An Up-Close Look on Narcissism in a Relationship

Have you ever been inside a traditional funhouse (House of Mirrors) at a carnival or amusement park?  The basic concept behind a house of mirrors is a maze-like puzzle. In addition to the maze, participants are also given mirrors as obstacles, glass panes to parts of the maze they cannot yet get to.  Sometimes the mirrors may be distorted because of different curves—convex or concave— in the glass to give the participants unusual and confusing reflections of themselves, some humorous and others frightening. 

This whole idea of a funhouse of mirrors is much like being in a relationship with a narcissist.  Being in a relationship with one will feel like a game.  They run the “funhouse” while you are the confused, disillusioned participant.  They gain entertainment in morphing your self-image, watching while you question your perception of reality, ultimately doubting one of your greatest gifts from God—your intuition.       

Upon entering a relationship with a narcissist, you will be in the idealization stage.  Everything with them will feel fun and adventurous.  They will be highly knowledgeable about the latest hot topics and will unshakably vocalize their opinions.  You will respect their confidence on such things.  They will seem to have a handle on their likes and dislikes, hobbies, and interests.  The conversation with them will flow freely and easily.  You amazingly will have everything in common—from the rudimental, fundamental, a shared deep-seated belief system.  You will think you have found your soulmate as NO ONE else you’ve ever met has quite “gotten you” like this person does.  It will feel like a divine set up from heaven.  

You will have entered what is called the “love-bomb” stage.  This is an important stage for the narcissist to establish a hold on you, to hook you into them.  Like a quick-start button, a foundation to the relationship will be established.  You will hear from this person often throughout the day by email and text; they will plan memorable dates, spending as much time with you as possible.  They will fill up so much of your time and mind that you will not know how you lived without them nor can you imagine them not being there.  Within a matter of weeks, they will want to introduce you to their closest family members—their parents and siblings— as they are convinced you are “the one.”  Within that same time frame, they will say I love you well before normal people could form such a connection.    

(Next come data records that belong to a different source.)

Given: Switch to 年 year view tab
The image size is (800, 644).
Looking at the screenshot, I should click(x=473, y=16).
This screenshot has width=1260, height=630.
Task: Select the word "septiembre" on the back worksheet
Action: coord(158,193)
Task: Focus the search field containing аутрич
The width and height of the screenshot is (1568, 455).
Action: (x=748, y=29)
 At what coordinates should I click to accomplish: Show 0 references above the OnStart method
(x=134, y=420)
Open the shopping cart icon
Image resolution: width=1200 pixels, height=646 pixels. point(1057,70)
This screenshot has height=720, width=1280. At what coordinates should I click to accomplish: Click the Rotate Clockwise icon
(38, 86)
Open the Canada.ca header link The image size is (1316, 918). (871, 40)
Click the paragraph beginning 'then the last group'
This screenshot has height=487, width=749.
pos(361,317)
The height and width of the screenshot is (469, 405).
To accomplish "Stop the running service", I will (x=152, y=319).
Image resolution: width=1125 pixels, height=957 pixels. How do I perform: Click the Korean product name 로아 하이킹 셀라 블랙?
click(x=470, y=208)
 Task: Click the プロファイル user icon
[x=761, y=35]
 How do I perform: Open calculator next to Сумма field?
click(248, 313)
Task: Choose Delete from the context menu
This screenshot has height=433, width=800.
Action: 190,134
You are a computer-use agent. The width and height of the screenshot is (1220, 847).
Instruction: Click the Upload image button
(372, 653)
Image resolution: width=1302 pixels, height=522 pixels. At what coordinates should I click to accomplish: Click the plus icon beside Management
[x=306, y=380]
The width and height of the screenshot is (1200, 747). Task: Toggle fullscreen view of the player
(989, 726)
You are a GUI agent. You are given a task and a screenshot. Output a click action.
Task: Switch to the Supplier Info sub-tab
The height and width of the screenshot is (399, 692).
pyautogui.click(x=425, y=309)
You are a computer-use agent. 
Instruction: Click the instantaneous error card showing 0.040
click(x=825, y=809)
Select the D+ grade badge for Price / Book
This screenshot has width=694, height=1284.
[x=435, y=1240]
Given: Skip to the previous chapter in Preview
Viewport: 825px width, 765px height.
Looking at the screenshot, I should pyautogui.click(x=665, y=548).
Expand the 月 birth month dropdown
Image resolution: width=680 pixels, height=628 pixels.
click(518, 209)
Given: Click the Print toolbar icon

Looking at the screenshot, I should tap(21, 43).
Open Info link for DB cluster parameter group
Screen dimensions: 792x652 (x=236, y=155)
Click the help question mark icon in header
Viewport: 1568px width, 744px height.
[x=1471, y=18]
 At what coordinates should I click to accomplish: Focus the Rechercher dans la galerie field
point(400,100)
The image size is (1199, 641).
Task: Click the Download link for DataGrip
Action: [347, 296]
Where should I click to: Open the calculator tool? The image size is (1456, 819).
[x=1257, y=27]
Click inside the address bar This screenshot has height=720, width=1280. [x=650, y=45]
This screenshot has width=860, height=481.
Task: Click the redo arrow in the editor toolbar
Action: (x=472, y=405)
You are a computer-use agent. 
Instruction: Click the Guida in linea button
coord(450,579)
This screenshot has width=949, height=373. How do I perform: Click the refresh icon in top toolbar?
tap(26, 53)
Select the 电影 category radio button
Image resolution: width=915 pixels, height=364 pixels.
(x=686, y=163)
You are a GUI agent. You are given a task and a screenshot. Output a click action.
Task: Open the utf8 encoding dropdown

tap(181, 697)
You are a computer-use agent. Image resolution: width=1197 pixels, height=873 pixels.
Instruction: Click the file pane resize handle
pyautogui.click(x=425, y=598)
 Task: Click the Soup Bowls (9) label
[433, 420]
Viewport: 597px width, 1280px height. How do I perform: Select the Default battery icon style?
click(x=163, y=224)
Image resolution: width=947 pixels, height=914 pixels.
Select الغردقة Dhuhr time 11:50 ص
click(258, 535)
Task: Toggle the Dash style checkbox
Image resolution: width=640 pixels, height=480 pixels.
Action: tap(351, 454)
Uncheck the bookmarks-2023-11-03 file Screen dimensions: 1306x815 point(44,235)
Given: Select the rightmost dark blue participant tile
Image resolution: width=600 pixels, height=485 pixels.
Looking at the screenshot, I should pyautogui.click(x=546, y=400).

You will become addicted to this person.  Every text, I love you, and interaction will feed like a high. As you can imagine, this stage is short-lived as it inevitably results into a freefall as keeping this up for anyone is exhausting.  You will know when the narcissist has become exhausted because the memorable, planned dates will stop for no reason; they will start to ease out of the routine they have created, and little by little, you will feel starved for the same love and affection they once gave you.